Wednesday, April 30, 2008

I heart you BBSBM.

So, last night, my fake ID was almost confiscated by a big black scary bouncer man. When the words, "I confiscate fake IDs" came out of his mouth, my stomach instantly got that icky "man...FUCK" feeling. So I played stupid, "Alright, well my ID isn't fake so...". That did not work. After he rejected my offer to beg on my knees, I felt completely defeated. Anyways, to make a long story short, he finally gave my ID back after my friends (and some people who I had met only minutes before) talked him into it.

There are lots of morals to this semi-uninteresting story though.
1) People are generally kind hearted. This bouncer didn't have to give a shit about me or the fact that my social life would have dwindled without my precious ID. Why would he have anyways? I was just another underage college girl trying to get into a bar with a fake ID. There are plenty of us. But...he gave it back. And he said that he would "take care of me" whenever I come back. Me and big black scary bouncer man are now tight.
2) Connections are everything. My friends who I had only known for a few minutes knew the bouncer and told him that we were roommates sophomore year and that we were best friends. Without knowing these "friends" and without them knowing the bouncer, I would be frantically searching for a replacement for my fake ID right now.
3) Fuck the law. Seriously though. I may not be 21 and technically can't get into bars, but I feel like I am mature and responsible enough to handle myself in one. I know that can't be said for all 20 year olds, but I personally am not using my ID to go to a bar and get shit-wasted drunk. I am not a liability. I don't even want to go into the drinking age right now; there is too much to say. But I will say this, other than my age (age ain't nothing but a number...thank you B2K), I think that I deserve to be able to go to a bar hassle-free.

So, in closing, I can continue frequenting my beloved bars thanks to my new homie, big black scary bouncer man.

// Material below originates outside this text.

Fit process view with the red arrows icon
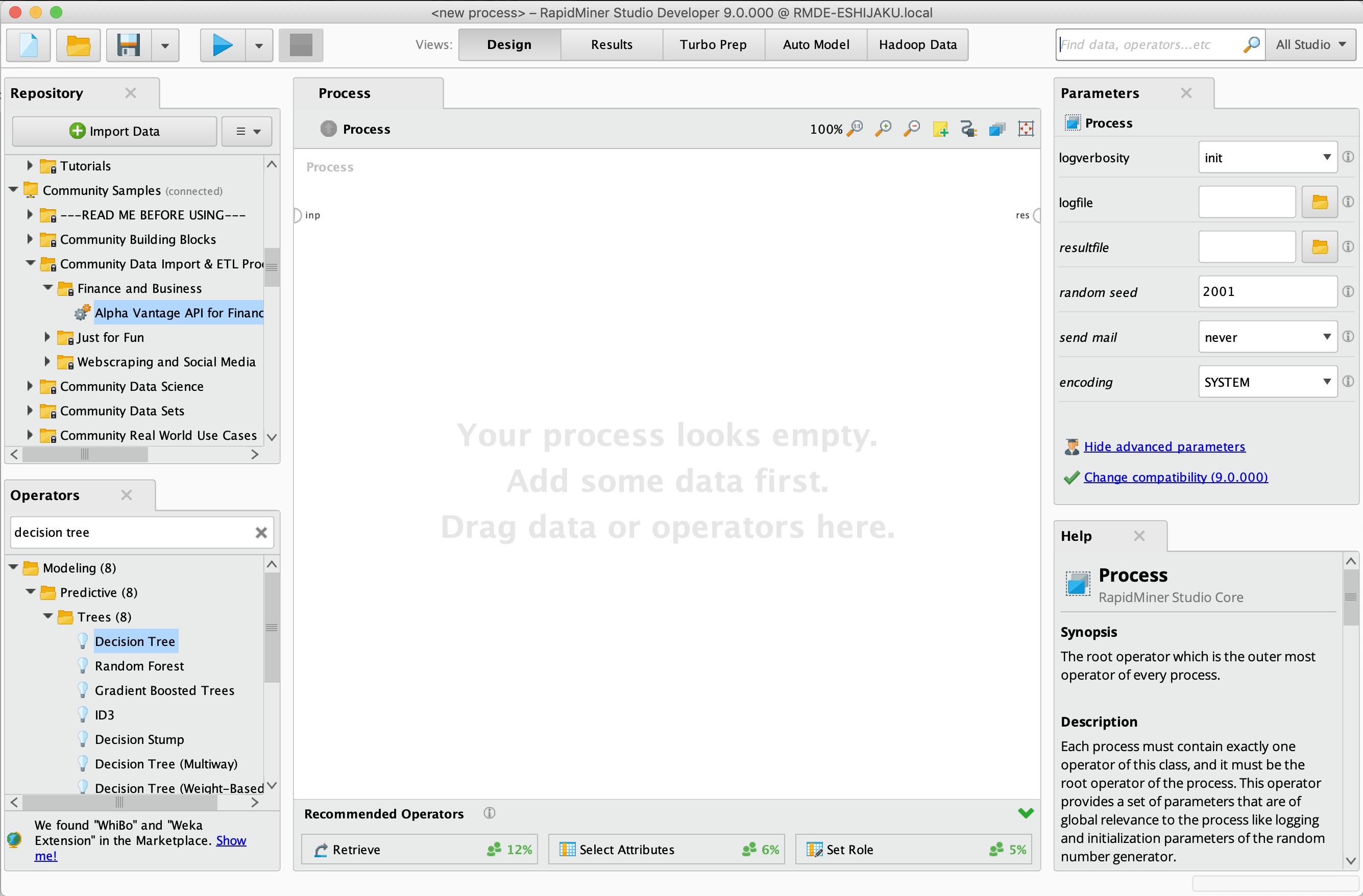1363x896 pixels. point(1026,128)
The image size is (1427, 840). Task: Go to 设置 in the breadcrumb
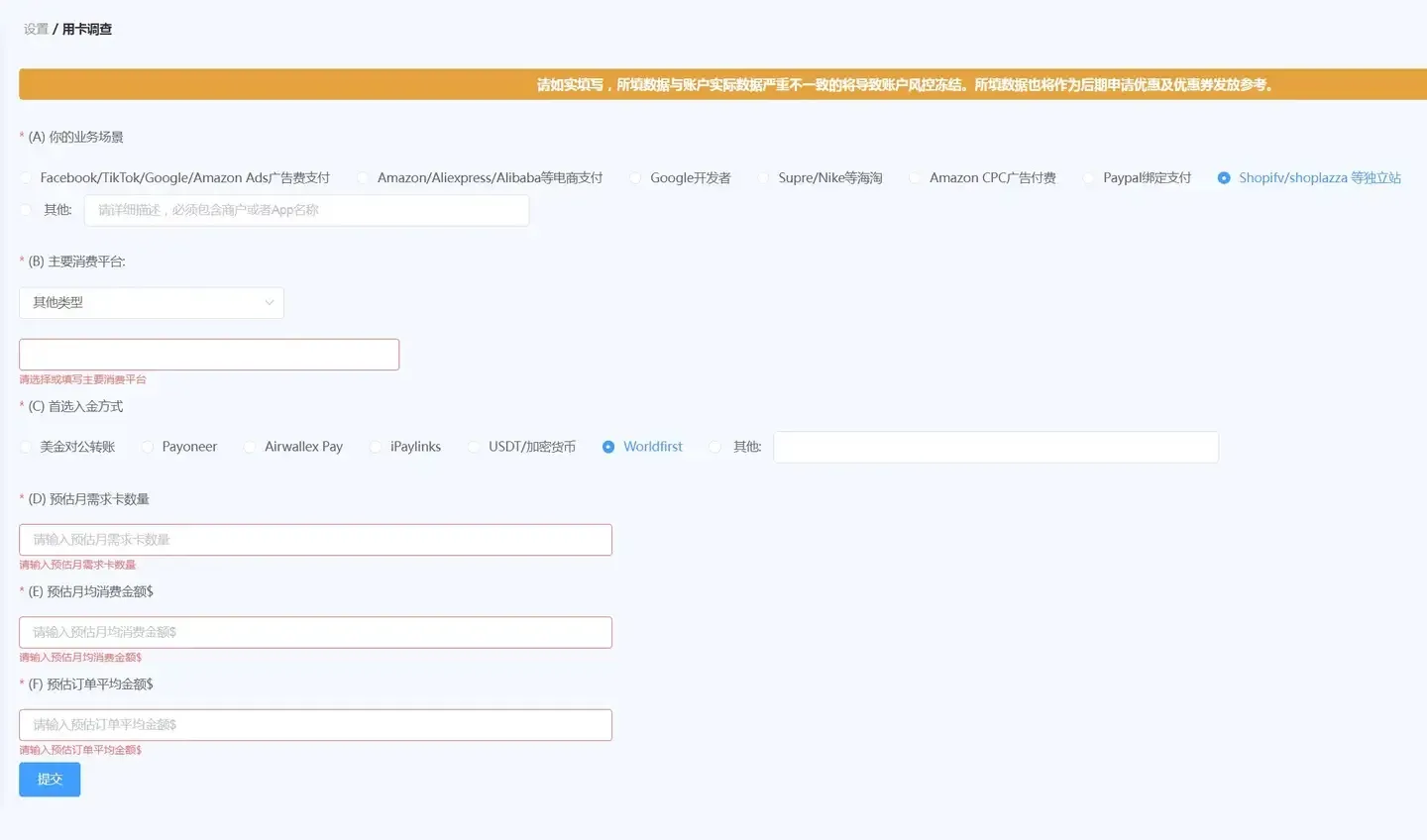tap(36, 30)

Love you.

Monday, April 28, 2008

Premiere

Never would I have thought that starting a blog would be so strenuous. Picking out a name, choosing the color scheme and font, and finding that perfect picture have consumed about 3 hours of the past day. I suppose when you're an aesthetic perfectionist and don't know french very well, it becomes much harder. But really though, your blog, like any other part of your life, is very telling of the type of person you are. Either that, or the person that you're trying to present yourself as.

Speaking of the type of person that you are, isn't it strange when you realize that you didn't turn out the way you thought you would? I mean, when I was 12 years old, I never imagined that I would be a semi-introverted pot-smoking art history student living in New York City. Not that I am at all unhappy with the way my life is turning out, but it makes me think of all of the decisions, events, and experiences that I have had to produce the present "me". But who knows what I'll be like in 10 years. Wait and see I guess.